* _DESCRIPTION OF THE TASK_:
Look through the entries below and return all lines including the word "computer".

(Dataset entries)
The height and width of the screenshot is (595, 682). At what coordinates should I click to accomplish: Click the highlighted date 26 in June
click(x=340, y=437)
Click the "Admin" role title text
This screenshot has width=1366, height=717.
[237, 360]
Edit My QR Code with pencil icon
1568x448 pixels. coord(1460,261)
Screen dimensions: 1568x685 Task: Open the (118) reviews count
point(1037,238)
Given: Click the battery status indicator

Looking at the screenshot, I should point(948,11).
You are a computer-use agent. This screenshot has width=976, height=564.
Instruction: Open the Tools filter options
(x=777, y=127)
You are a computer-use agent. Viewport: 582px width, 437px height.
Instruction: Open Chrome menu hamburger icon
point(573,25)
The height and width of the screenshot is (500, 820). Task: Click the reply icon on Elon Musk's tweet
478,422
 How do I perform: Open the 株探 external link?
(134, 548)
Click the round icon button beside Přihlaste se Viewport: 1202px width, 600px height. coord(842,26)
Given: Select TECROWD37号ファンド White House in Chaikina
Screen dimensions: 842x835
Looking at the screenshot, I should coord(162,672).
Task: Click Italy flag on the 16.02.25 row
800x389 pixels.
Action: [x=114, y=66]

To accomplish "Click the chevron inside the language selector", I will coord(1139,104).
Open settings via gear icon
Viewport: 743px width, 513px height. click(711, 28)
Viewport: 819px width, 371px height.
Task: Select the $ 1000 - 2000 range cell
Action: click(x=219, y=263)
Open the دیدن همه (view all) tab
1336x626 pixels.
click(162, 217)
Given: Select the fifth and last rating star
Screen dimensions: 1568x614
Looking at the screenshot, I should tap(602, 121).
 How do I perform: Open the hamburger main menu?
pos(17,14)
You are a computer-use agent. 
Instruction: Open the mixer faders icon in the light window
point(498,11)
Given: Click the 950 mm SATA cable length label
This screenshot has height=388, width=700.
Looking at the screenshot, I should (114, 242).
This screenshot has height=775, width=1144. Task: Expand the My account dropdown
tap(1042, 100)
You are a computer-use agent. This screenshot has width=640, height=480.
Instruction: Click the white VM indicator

* _OUTPUT_:
You are a computer-use agent. This screenshot has width=976, height=564.
You are a computer-use agent. Viewport: 582px width, 437px height.
You are a computer-use agent. 
You are a computer-use agent. This screenshot has width=640, height=480.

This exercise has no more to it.